As Howard M. Wasserman of Florida International University College of Law succinctly summed it up to JURIST: “The First Amendment, Justice Holmes wrote in U.S. v. Schwimmer, protects ‘not free thought for those who agree with us but freedom for the thought that we hate.'”

According to Reddit, University of Oklahoma isn’t the only school that has an SAE chapter that sings this chant during their events or meetings. It just so happens that the brothers of Oklahoma’s chapter sang this chant on a recent fraternity outing, and as social media runs today’s world, it went viral; enormous pressure then prompted the fraternity chapter to be shut down, and the two young men leading the chant in the video to be expelled.

At its core, this was a reactionary response, based primarily on the administrators’ desire to protect their public image. These young men were singing a song with hateful lyrics, but does that mean they were being deliberately racist, as opposed to just juvenile? This was a fraternity song that has potentially been taught to brothers for decades; it is hard to argue, beyond a reasonable doubt, that these words posed a hostile environment to the university. What they did present, on the other hand, was an outstanding opportunity for a teachable moment.

A better response (and certainly a less reactionary one) would have been to talk about why this song was sung so that the students could understand the ramifications that a chant with those hateful lyrics could have on their peers—and ultimately themselves. There is ample scholarship on the history of racial slurs like the “N-word,” to say nothing of widel -acclaimed works of popular history which explain how America has long used a system of racial privilege to disadvantage non-whites and, in particular, the black community.

By expelling these students and disbanding the fraternity, all that the University of Oklahoma did was send a message of fear, drive racism back underground, and allow racists themselves to believe (rightly or wrongly) that they are being persecuted. If the focus had instead been on requiring them to take courses understanding the historical context of their actions, it could have transformed an ugly outburst of hate speech into an opportunity to educate—which is, ostensibly, the ultimate function of a college in the first place.
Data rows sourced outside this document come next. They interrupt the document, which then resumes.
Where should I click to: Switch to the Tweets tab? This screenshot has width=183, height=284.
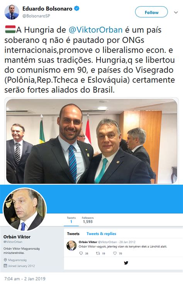point(73,234)
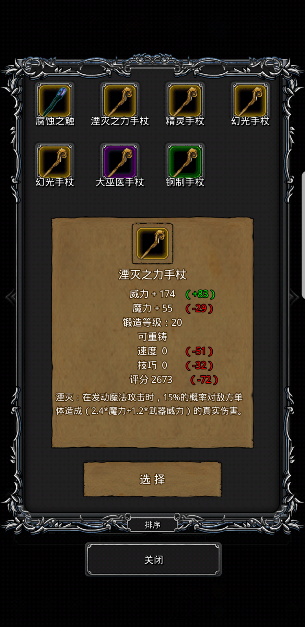Tap the 威力 + 174 stat line
305x627 pixels.
click(x=153, y=294)
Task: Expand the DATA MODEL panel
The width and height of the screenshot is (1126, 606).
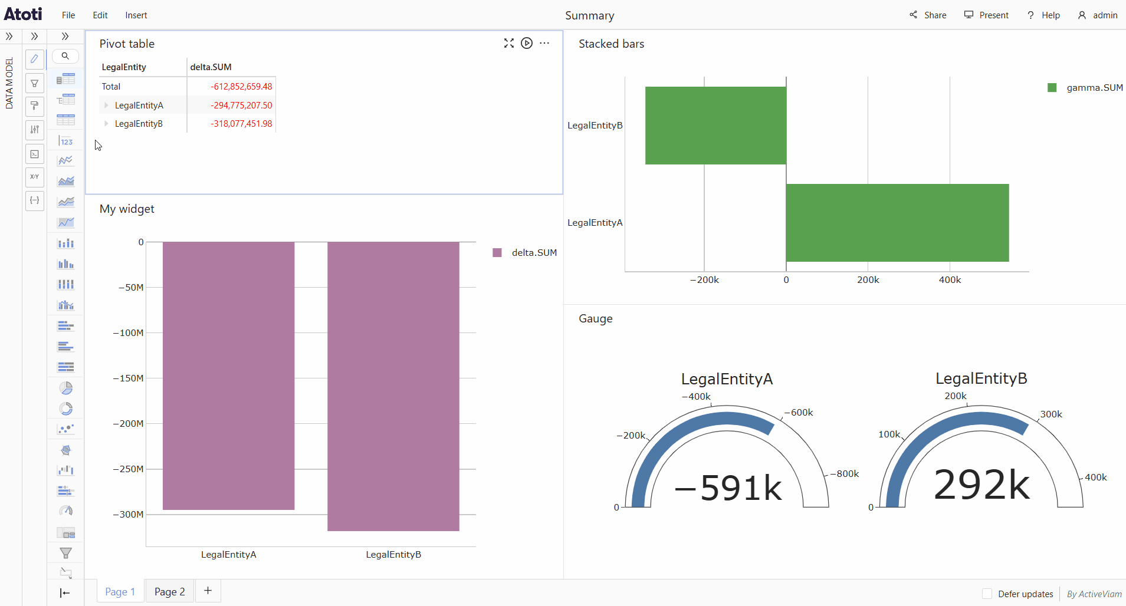Action: click(9, 37)
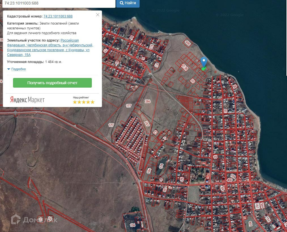Click the magnifier icon in Найти button
Viewport: 287px width, 232px height.
122,3
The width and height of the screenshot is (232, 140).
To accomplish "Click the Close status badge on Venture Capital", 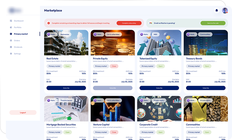I will 114,132.
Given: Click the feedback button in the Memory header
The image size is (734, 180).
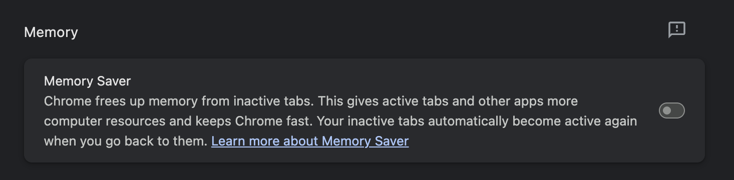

A recent incident at UCLA comes to mind, one in which a young woman’s application to be on a student board was called into question because she was Jewish. Instead of reprimanding the students involved, the school supported the Undergraduate Students Association Council to issue “A Resolution Condemning Anti-Semitism.” As one of the resolution’s authors explained: “This resolution is not aimed at denying the right of UCLA students to criticize the Israeli government. Almost an entire page of the five-page resolution is devoted to that right, by aiming to create a structure for respectful disagreement on the topic of the Israeli-Palestinian conflict. But the most important part of the resolution aims to reconstruct an environment in which the identities of Jews are no longer politicized because of this international conflict.”

Instead of trying to censor anti-Semites who use criticism of Israel as a cover for bigotry, this statement made a good-faith effort to help college students differentiate between the two. In short, it fought prejudice with education instead of authoritarian (and potentially unconstitutional) force.

At the University of Oklahoma, by contrast, the president decided to take the weight of the school’s reputation into his own hands, showing that he and the school he helms are not racist and won’t tolerate this kind of behavior. Actions and responses like that do very little to pull a community together or strengthen it, much less actively rectify the misconceptions that fuel prejudice. The school’s actions may have been a great way to save face on the Internet, but they show far less concern with actually healing the racial wounds that continue to divide our country.

Oklahoma may have shut down one racist frat, but is the school doing anything to stop others from taking its place?